*ЗАДАНИЯ К УПРАЖНЕНИЮ*
1. Перечислите группы компаний, удорожанием акций которых во фрагменте о биржевом подъеме конца 1990-х годов объясняется рост цен на акции в последней стадии пузыря.
2. Допишите следующий абзац фрагмента о биржевом подъеме конца 1990-х годов, начав сразу после его последнего предложения.

*ФРАГМЕНТ*
____________________

Повторные интервенции с стороны Федрезерва и дополнительные уверения Гринспена подействовали будто мощный электрический разряд. Они не только оживили рынки, но и подбросили их высоко вверх. За короткий период осени 1998 года — весны 2000 года, на который пришлось понижение процентных ставок Федрезервом, индекс Samp;P 500 восстановил силы, которые оставили его летом 1997 года, и взлетел на 50%. Наиболее зрелищным, конечно, было движение индекса NASDAQ, в котором господствующую роль играют высокотехнологичные и интернет-компании: за осень 1998 года — май 1999 года он удвоился, уже в октябре 1999 года — марте 2000 года повторив удвоение еще раз. Что характерно, в ноябре 1998 года — марте 2000 года стоимость акций компаний за пределами «Новой экономики» в основном оставалась без движения, так что бурный рост цен на акции в самой последней и лихорадочной стадии пузыря был практически полностью обусловлен удорожанием акций технологических, телекоммуникационных компаний и компаний в сфере массовой информации[431].

Новый биржевой взлет дал старт заключительному ускорению долгой экспансии 1990-х годов. В 1997 — середине 2000 годов рост ВВП ускорился, двигаясь все в большей степени за счет усиленного накопления капитала, в свою очередь обусловленного эффектом богатства от бушующих цен на акции. За этот промежуток времени, и в промышленном, и в непромышленном секторах, темпы роста инвестиций в здания, оборудование и программное обеспечение (без объектов жилой недвижимости), в 1993-1997 годах уже находившиеся на высоких уровнях, теперь достигли своих наивысших за десятилетие значений —11 и 14% соответственно и в совокупности объясняли 37% увеличения ВВП, повторив прежний рекорд послевоенного времени. Поэтому, в частности, в 1995-2000 годах промышленный сектор наращивал свои производственные мощности быстрее, чем в любой сопоставимый послевоенный период — в среднем на 7% в год.

____________________

*ИСХОДНЫЕ МАТЕРИАЛЫ*
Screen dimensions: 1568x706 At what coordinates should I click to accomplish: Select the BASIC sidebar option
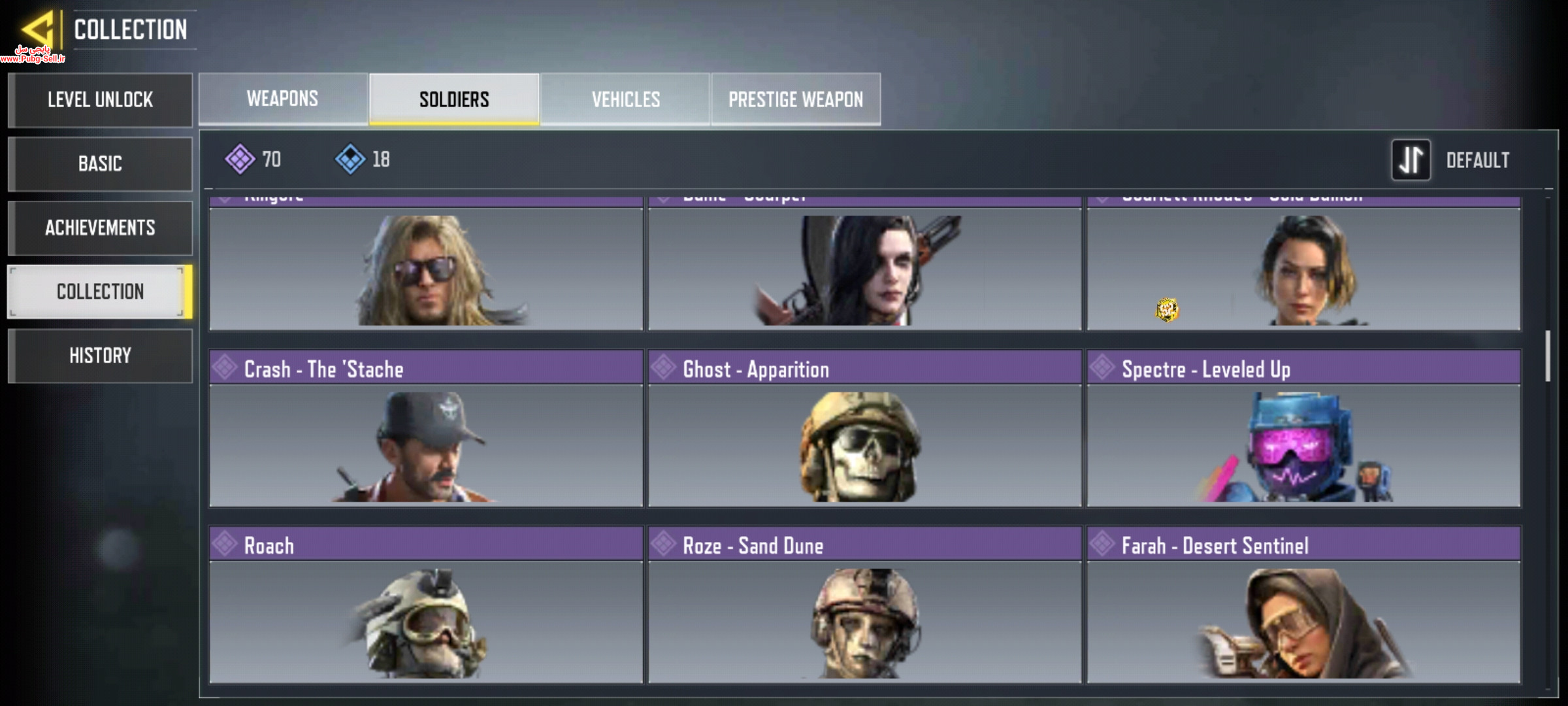(x=100, y=163)
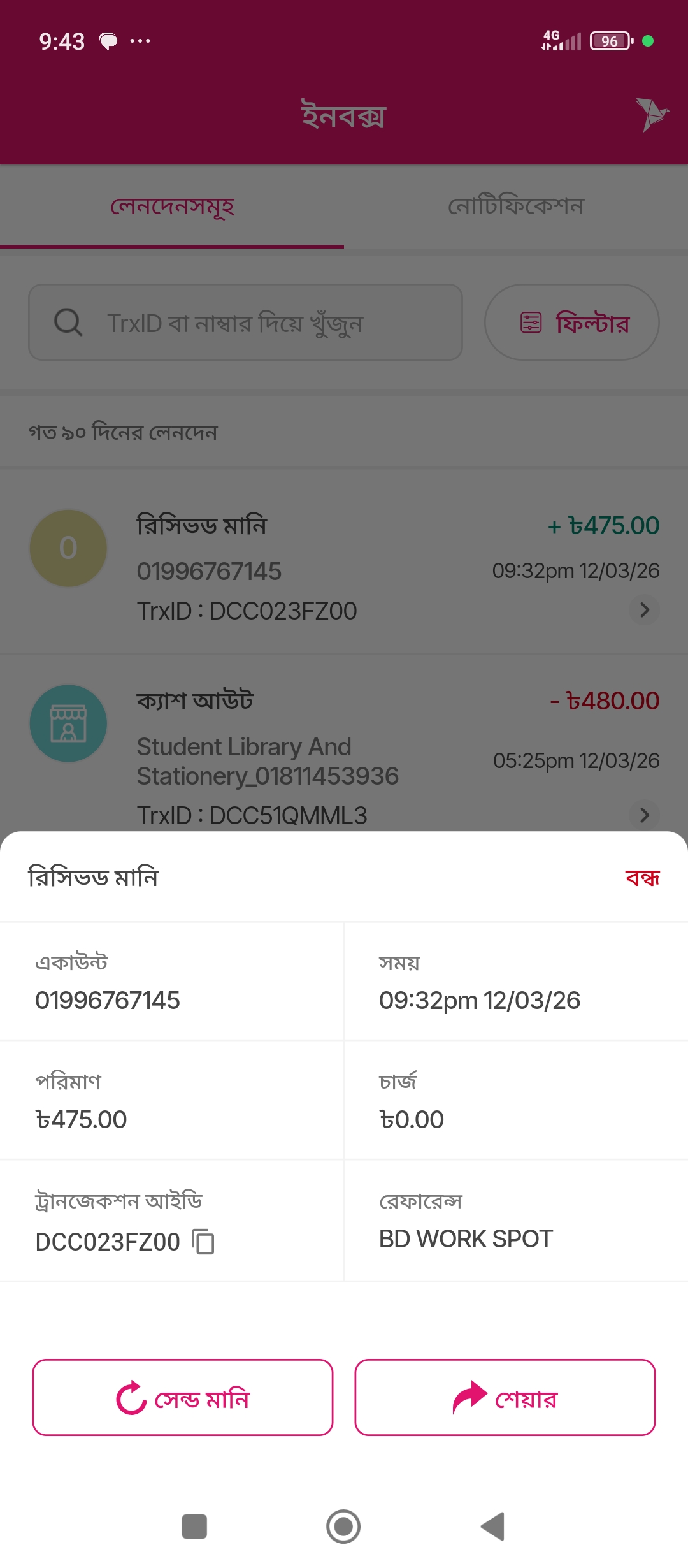Tap the bKash bird logo icon
The image size is (688, 1568).
point(651,115)
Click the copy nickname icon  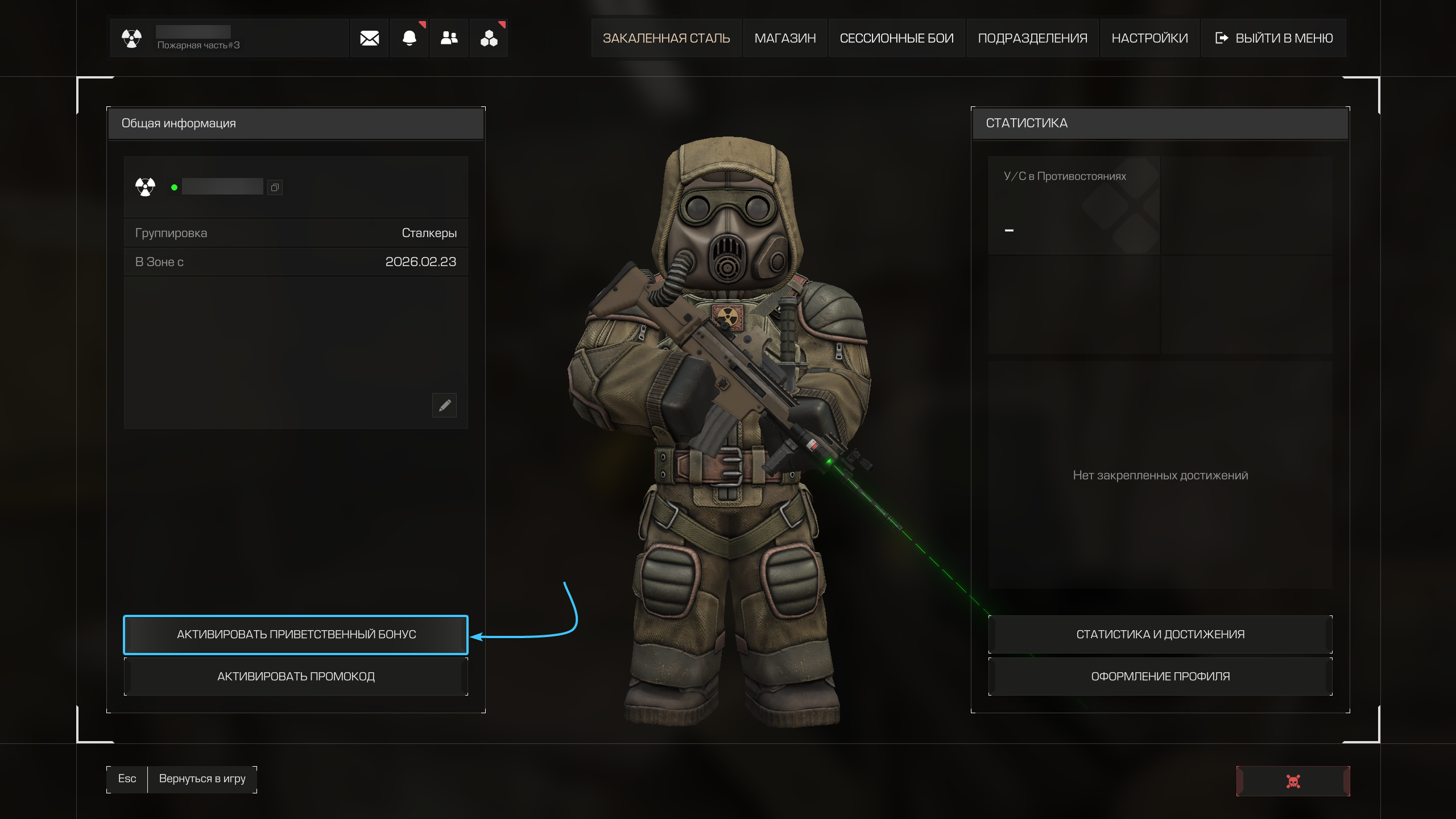(x=275, y=187)
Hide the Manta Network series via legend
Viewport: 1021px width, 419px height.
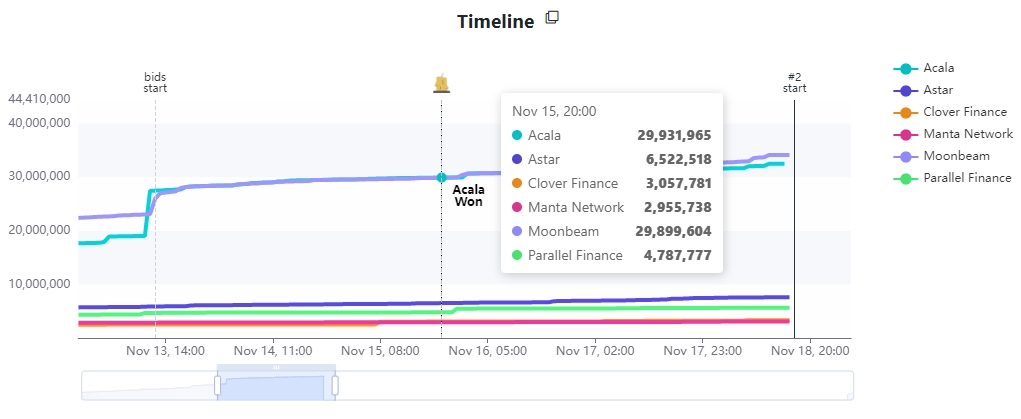click(x=967, y=134)
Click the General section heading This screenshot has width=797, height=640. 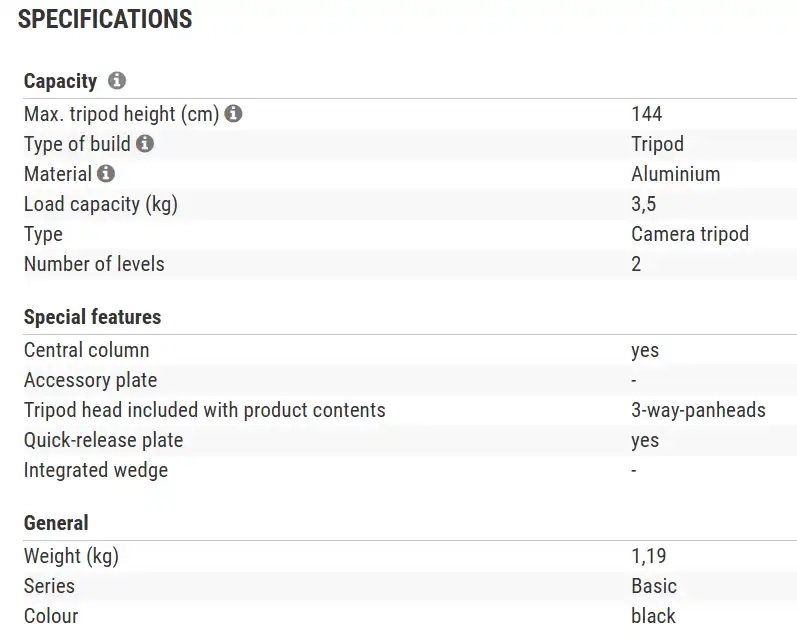coord(56,523)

____________________

*ВЫПОЛНЕННЫЕ ЗАДАНИЯ*
1. Технологические компании, телекоммуникационные компании, компании в сфере массовой информации.

2.
Наконец, как и в 1995-1997 годах, но с гораздо большей силой, американская экспансия, которая теперь достигла своей высшей точки, вела за собой весь остальной мир из рецессии к новому подъему, причем уверенней всех следовала Восточная Азия. Поскольку ускорение роста в США происходило на фоне продолжающегося укрепления доллара, внутренний выпуск американской экономики все больше отставал от расширения внутреннего спроса. К 2000 году это отставание роста внутренних покупок от роста внутреннего производства достигло 25%, и эту брешь приходилось заполнять импортом. В то время, как американские инвестиции в целом и уровень расходов на высокотехнологичное оборудование в частности устремились ввысь, импорт инвестиционных товаров рос на 20% быстрее, чем импорт товаров потребления. Восточноазиатские производители во главе с Тайванем и Южной Кореей, а также Сингапуром удивительно сильно подняли свой экспорт телекоммуникационных услуг и компонентов, и представить себе более быстрый выход из регионального кризиса было просто невозможно. Восстановление в Японии пошло по тому же пути — не только благодаря возросшему американскому спросу на японские высокотехнологичные капитальные и промежуточные товары, но и благодаря росту спроса на них со стороны восточноазиатских экономик, которые еще недавно погрузили Японию в рецессию, а теперь поднимали ее на гребень американской волны. За 1998 и 1999 годы японский экспорт в оба этих региона подскочил на 20%. И последнее по порядку, но не по значению. Мощная немецкая машина, которая, как и всегда, проторила дорогу к оживлению с помощью экспорта, в первую очередь автомобилей и промышленных машин, потянула за собой остальную Западную Европу, и та начала отходить от депрессии. 2000-й год был моментом, когда восстановление в США взобралось на плечи могучего глобального подъема, да вот только подъем этот сам шел вперед по тончайшей проволоке[432].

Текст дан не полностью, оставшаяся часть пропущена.